Otitis en perros: cómo detectar el problema a tiempo (y evitar que vuelva)

El dolor de oído en perros es una de esas cosas que veo todas las semanas en consulta. Y casi siempre empieza igual: “se rasca un poco… pero no parecía nada”. Hasta que deja de ser “nada”.
La otitis es muy frecuente y tiene muchas causas. Algunas son el origen del problema (lo que lo provoca) y otras son la consecuencia (lo que aparece después y lo complica todo). Entender esto es clave para no tratar a ciegas.
Causas del dolor de oído en perros
Cuando un perro tiene dolor de oído, no es “porque sí”. Siempre hay algo detrás. Y si no lo encuentras, el problema vuelve.
Causas primarias (el origen del problema)
- Cuerpos extraños (espigas, semillas… el clásico del verano)
- Ácaros del oído (muy frecuentes en cachorros)
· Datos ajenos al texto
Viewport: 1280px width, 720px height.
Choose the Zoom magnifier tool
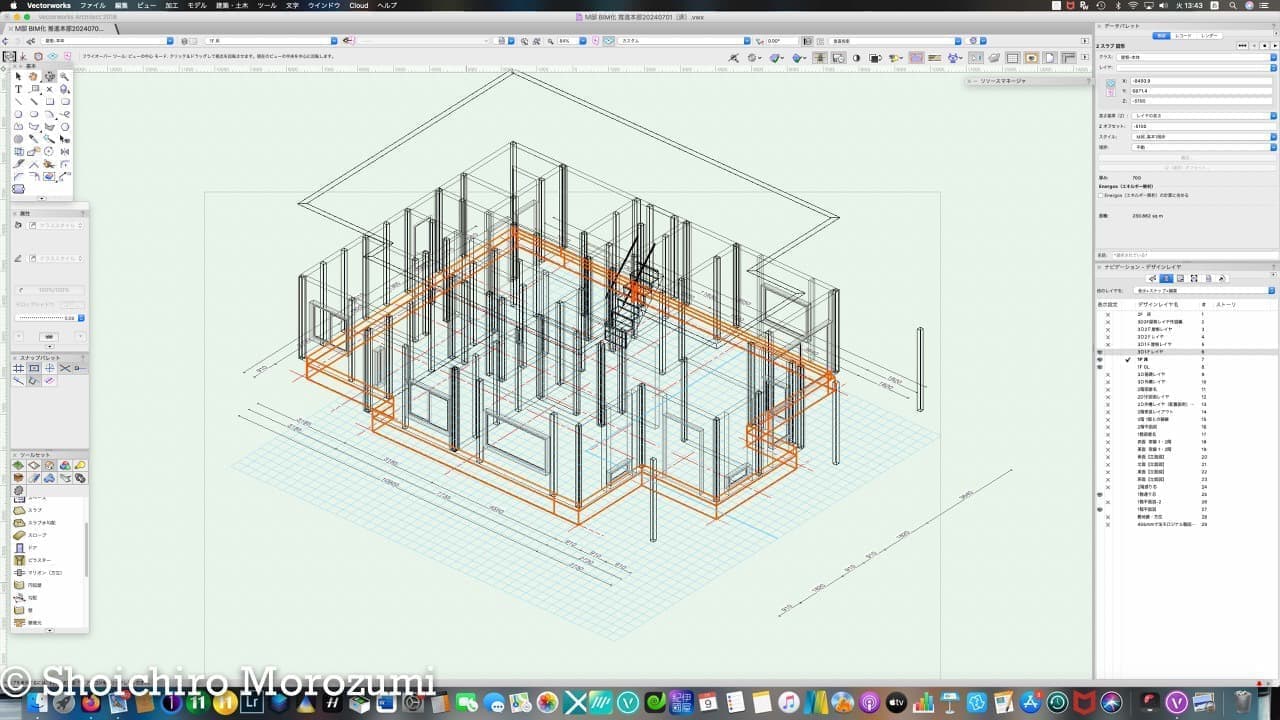click(x=65, y=77)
- Alergias (la causa real en muchos casos crónicos)
- Masas o pólipos en el canal auditivo
- Trastornos hormonales (hipotiroidismo, por ejemplo)
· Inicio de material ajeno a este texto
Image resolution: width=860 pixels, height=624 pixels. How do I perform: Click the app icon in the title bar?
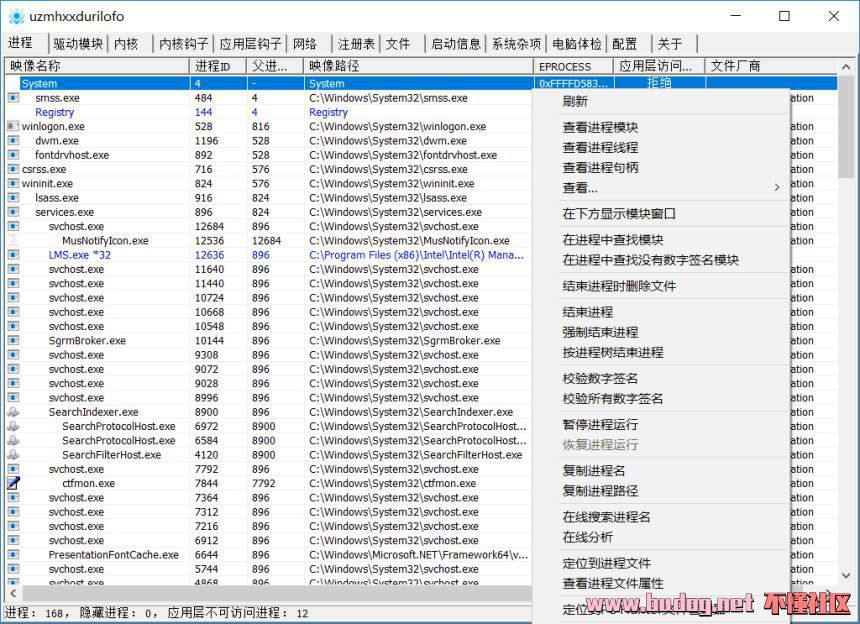click(x=16, y=16)
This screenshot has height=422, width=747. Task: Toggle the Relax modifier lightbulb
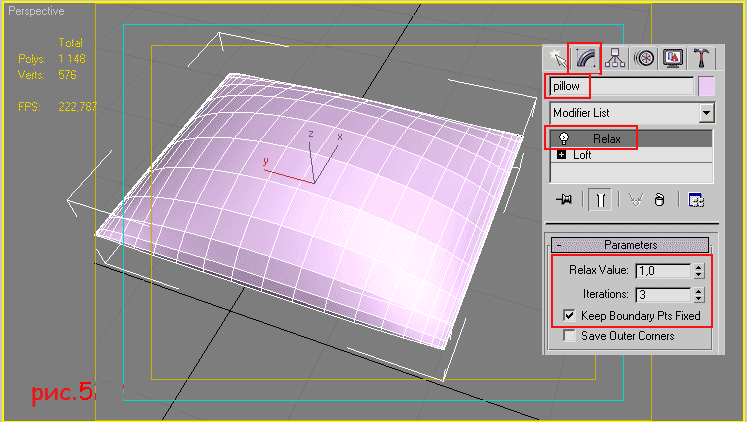coord(564,139)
Causas secundarias (lo que viene después)
- Bacterias
- Levaduras (Malassezia)
Esto es importante: las infecciones no suelen ser la causa inicial, sino la consecuencia. Por eso hay perros que mejoran… y recaen una y otra vez.
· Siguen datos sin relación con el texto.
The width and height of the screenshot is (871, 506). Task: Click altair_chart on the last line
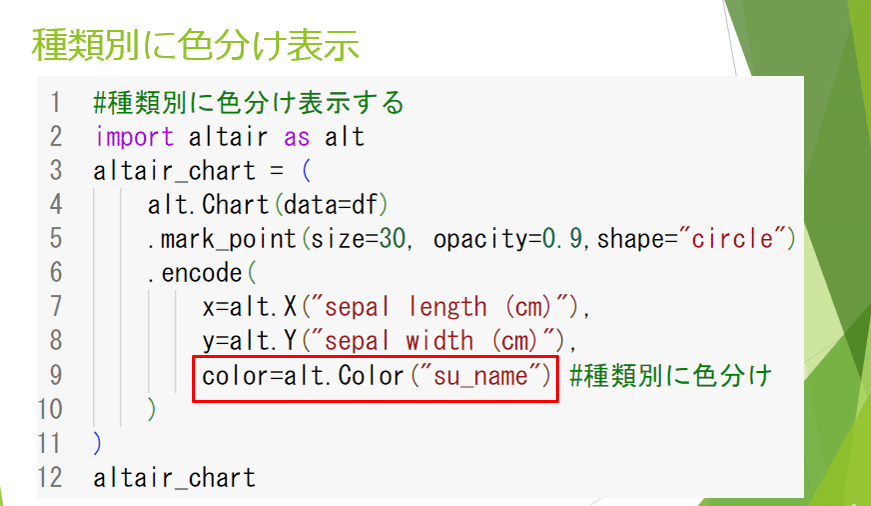pos(174,478)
Síntomas de dolor de oído en perros
Lo que más veo en consulta
- Se rasca las orejas constantemente
- Sacude la cabeza como si quisiera quitarse algo
- Orejas enrojecidas o calientes
- Más cera de lo habitual
Si ves esto, no esperes. El problema no se arregla solo. Nunca lo hace.
Señales de que ya va en serio
- Mal olor fuerte (muy típico de infección por levaduras)
- Dolor al tocar la oreja
- Quejidos o irritabilidad
- Pérdida de audición
Aquí ya no hablamos de “molestia”. Hablamos de dolor real.
Diagnóstico y tratamiento de la otitis en perros
Una otitis bien tratada empieza con un buen diagnóstico. Lo demás es ir dando palos de ciego.
Cómo lo diagnosticamos
- Otoscopia: mirar dentro del oído para ver qué está pasando
- Citología: ver al microscopio si hay bacterias o levaduras
Esto en casa no se puede hacer. Y sin esto, el tratamiento es una lotería.
Tratamiento
- Limpieza del oído: imprescindible, pero bien hecha
- Medicación específica: antibióticos, antifúngicos o antiinflamatorios según el caso
- Cirugía: solo en casos crónicos o muy avanzados
Un detalle importante: no todos los oídos se limpian igual. Y limpiar mal puede empeorar el problema.
Cómo prevenir problemas de oído
- Revisa las orejas de tu perro de forma regular
- Sécalas bien después del baño
- No uses productos “al azar”
- Si tiene alergias, controla la causa (no solo el oído)
La prevención aquí no es limpiar más. Es entender por qué ese oído se inflama.
Sobre los remedios caseros
Te lo digo claro, como lo digo en consulta: los remedios caseros en el oído suelen salir mal.
Aceites, vinagre, mezclas “naturales”… el problema no es que no funcionen. El problema es que puedes:
- Irritar más el oído
- Empeorar una infección
- Meter líquido donde no debes
- Retrasar el tratamiento correcto
Si tu perro tiene dolor de oído, lo más sensato no es experimentar. Es diagnosticar bien y tratar lo que toca.
Y cuanto antes, mejor: menos dolor para él… y menos complicaciones para ti.